Anyway, after only a mile or so we turned left onto a street called Ballantrae Farm Drive, a sort of suburban block filled with Pepsident monstrosities. McLean, if you’re interested, is one of Washington’s more elite suburbs, with no shortage of posh enclaves for the rich and privileged. Still, I could picture a Realtor taking a prospective couple to this block saying something like, “But since you said money is no object, I wanted to be sure you saw this lovely neighborhood.”
We continued our drive down the street and eventually we reached a cul-de-sac, and it wasn’t hard to guess that the big shack with the three Crown Vics at the curb was our destination. Two guys in suits stood guard at the front entrance, and they weren’t holding welcome signs.
You saw that house and you knew—all red brick with tall, thick Corinthian stone columns in front, slate-roofed, and if I had to estimate, about fifteen thousand square feet of interior grandiosity and pomposity, pool out back, cabana, and all that.
We climbed out of the backseat, and one of the guys in suits promptly approached. He seemed to know Special Agent Margold, because he said, “Everybody’s inside, Jennie. It’s ugly. Director’s still ten minutes out.” He handed her a clipboard and she signed in, name, time, date, whatever.

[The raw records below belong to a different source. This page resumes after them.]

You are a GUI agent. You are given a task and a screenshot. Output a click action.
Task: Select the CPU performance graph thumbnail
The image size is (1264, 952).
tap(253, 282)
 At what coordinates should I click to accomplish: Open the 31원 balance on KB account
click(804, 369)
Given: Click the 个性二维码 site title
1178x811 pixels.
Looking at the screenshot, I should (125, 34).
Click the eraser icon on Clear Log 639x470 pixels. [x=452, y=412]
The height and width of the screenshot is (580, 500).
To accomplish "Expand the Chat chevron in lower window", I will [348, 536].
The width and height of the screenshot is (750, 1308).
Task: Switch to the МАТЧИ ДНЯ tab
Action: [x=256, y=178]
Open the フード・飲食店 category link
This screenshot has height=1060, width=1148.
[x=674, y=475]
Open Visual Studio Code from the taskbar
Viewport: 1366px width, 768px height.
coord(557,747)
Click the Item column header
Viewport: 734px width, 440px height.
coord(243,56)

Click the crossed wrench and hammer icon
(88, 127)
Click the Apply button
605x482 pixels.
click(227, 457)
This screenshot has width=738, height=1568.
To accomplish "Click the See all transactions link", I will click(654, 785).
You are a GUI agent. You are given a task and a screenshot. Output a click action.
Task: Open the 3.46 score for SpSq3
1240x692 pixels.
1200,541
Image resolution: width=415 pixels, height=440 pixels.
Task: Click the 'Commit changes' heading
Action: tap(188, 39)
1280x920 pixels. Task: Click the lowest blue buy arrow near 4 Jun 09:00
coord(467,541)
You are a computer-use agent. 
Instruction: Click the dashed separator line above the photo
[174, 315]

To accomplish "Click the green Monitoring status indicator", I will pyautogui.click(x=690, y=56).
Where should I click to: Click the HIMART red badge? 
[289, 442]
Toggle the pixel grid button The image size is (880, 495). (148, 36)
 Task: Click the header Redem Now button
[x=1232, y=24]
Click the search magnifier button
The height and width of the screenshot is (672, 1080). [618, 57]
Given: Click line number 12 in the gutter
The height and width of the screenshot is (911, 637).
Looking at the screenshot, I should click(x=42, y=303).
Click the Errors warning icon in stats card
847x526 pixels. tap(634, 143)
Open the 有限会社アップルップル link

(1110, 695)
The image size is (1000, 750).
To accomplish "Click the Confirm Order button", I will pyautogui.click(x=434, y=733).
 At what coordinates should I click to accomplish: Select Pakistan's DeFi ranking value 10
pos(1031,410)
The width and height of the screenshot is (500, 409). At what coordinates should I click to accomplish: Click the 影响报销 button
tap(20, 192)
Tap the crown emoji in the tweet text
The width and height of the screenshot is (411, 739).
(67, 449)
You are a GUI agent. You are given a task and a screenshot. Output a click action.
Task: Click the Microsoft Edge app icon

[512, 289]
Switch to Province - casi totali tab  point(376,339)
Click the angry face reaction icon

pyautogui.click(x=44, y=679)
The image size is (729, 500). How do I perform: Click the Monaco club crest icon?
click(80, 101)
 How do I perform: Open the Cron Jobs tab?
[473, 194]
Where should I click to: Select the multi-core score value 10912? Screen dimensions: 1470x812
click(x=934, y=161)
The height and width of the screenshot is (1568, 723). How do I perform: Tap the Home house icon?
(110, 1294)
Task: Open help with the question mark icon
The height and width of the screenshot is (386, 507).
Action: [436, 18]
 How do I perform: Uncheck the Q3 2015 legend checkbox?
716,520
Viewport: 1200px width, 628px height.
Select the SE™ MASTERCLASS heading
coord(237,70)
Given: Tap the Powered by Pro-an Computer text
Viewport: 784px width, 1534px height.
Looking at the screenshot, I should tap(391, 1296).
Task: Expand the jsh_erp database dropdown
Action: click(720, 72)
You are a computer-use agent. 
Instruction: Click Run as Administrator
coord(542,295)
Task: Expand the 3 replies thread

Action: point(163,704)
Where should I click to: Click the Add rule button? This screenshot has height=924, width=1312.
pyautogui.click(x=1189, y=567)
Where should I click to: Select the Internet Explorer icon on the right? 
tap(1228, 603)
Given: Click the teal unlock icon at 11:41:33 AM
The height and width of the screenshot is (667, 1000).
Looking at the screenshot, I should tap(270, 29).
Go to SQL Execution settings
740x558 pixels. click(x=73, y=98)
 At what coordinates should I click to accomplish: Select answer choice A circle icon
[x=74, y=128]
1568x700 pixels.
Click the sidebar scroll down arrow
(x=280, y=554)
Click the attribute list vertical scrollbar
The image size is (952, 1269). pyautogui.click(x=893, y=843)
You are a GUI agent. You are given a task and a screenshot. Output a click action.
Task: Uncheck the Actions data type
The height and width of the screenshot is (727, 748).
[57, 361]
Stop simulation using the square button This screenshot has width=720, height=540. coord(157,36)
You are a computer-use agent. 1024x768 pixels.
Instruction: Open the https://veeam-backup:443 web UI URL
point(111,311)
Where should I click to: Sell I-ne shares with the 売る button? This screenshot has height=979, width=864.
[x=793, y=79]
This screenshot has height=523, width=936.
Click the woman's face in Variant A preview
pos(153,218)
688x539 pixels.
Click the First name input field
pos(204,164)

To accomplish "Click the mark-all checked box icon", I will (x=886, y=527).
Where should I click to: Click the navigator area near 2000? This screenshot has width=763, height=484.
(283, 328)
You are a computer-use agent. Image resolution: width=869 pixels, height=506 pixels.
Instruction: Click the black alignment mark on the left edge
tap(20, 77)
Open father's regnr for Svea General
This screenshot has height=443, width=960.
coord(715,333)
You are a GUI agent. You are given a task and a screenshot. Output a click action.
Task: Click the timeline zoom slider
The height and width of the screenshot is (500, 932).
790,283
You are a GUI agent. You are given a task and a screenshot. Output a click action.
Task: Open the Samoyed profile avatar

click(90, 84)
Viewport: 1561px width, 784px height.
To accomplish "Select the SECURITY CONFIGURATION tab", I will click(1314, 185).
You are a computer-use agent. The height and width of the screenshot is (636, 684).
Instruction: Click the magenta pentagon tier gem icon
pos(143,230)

Presumably he was referring to Mark Townsend, the head of the Federal Bureau, which told you these clowns were also Fibbies. Not that I have anything against the FBI. I actually admire what they do and how well they do it. It’s how they do it. A lot of FBI types are lawyers and accountants, and when you turn them into law enforcement agents you get this weird culture and this sort of hybrid personality, or maybe a hyphenated personality. They’re so insufferable, they better be good.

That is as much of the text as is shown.